La sala era una réplica a pequeña escala de aquellas que aparecían en los programas de televisión: Un conjunto de muebles viejos, reparados varias veces para contener el inminente deterioro que dejaba el peso de los culos y las espaldas,  en el centro el televisor. Todo tenía el sello de Don Antonio. El mueble donde el televisor Sony de treinta pulgadas reposaba, era una combinación de varias maderas extraídas de los teatros donde había trabajado, un poco de cedro, un tanto de aglomerado fino. «Ya casi completa el año, fue en diciembre cuando tuvo el accidente, una señora lo encontró inconsciente sobre la carretera y avisó a la Policía, en el comparendo sólo decía que había caído del bus y que su cabeza había golpeado contra el pavimento», «Me llamaron del hospital a decirme que si era familiar de Antonio, le dije que sí, y esa voz me volvió a decir que él estaba allá inconsciente y que lo iban a operar, desde ese momento todo cambió».

 

Virutas de Roble.

El comedor es una estructura sólida con un gran vidrio ovalado bordeado por seis asientos  hechos en roble. Detrás del comedor, una gran biblioteca custodiaba las comidas y el metabolismo de las conversaciones. «Lo que más extrañan sus hijos, y yo, es su voz, cada vez que nos sentábamos a comer él nos contaba algo del trabajo o alguna noticia que había visto o escuchado en algún lado». Sobre las tablas de madeflex varios títulos reposaban vigilantes, expectantes, Jorge Isaacs con su María, Karl Marx y varios títulos de tópicos sindicalistas asomaban sus lomos ante el espectador. La Doña desaparece por un instante y vuelve con una bolsa grande. Sobre el comedor deja lo que ha traído. «Y este, joven, es el libro de él, pero no lo ha escrito Antonio, se lo escribieron en la clínica”. Un grueso legajo  de hojas escritas con una caligrafía ilegible, inentendible, tomografías, gráficas extrañas tituladas con nombres cerebrales y neurológicos, una cantidad absurda de recetas médicas, desde el epamín y la carbamazepina, hasta ungüentos para evitar las peladuras que generaban el roce de las sábanas con la piel. Autores fortuitos, escritores de paso que han dejado la transcripción de un diagnóstico dilatado en cientos de páginas, con un único personaje: paciente caucásico de cincuenta años con TCE (Trauma Craneoencefálico), estable. Le pregunto a la Doña qué pasó después del accidente; “nada, lo que ve aquí escrito, operaciones, hospitalizaciones, más operaciones y él, que cada vez cambia, como si fuera una persona diferente al pasar lo años”.

 

Granadillo.

En la última parte de la casa está el taller. Allí Don Antonio solía transformar la madera en muebles, viruta y aserrín, los fines de semana cuenta su esposa, se encerraba desde muy temprano, garlopa en mano, a pulir, cortar, pegar, lijar y pintar todo lo que se dejara convertir en algo útil. “Para hacer un juego de alcoba se echaba dos meses, lo perfeccionaba hasta que quedaba como él quería”. Era su pasatiempo una forma de escapar de la intensa rutina laboral que lo encasillaba como un simple obrero y un sindicalista más, el carpintero en su taller era una especie de dios, creaba de una rústica tabla la más lozana superficie para una mesa, un asiento o un juguete. Era de madera dura, dice la Doña, como el granadillo, esa tabla que dobla las puntillas cuando el acero intenta irrumpir sus fibras.

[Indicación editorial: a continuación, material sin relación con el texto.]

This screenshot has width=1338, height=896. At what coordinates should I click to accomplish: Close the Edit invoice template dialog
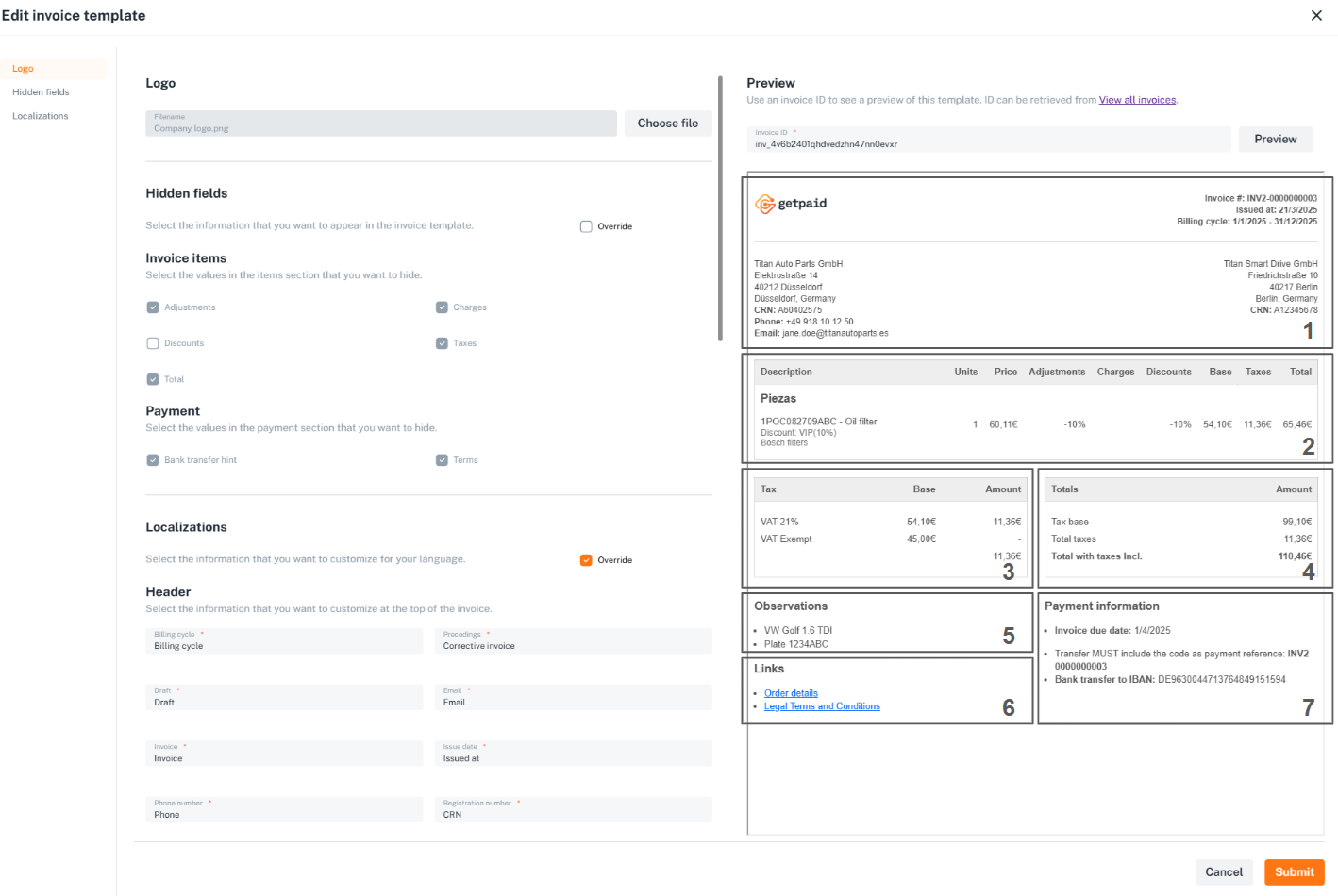point(1316,15)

El olor a celulosa añeja persiste en el taller. La herramienta yace intacta en un rincón del espacio, oxidándose poco a poco como los huesos de su dueño, Ahí está el pequeño mundo abandonado, el todo de un hombre que ha caído, el árbol que quizá ha sido derrumbado, nadie sabe.

Desando los pasos; en el camino están las habitaciones, el patio, el comedor y encima de él la obra médica que sigue recopilando capítulos para su personaje, la biblioteca con sus autores expectantes, la sala amaderada, el antejardín y los limoneros, Don Antonio y su historia.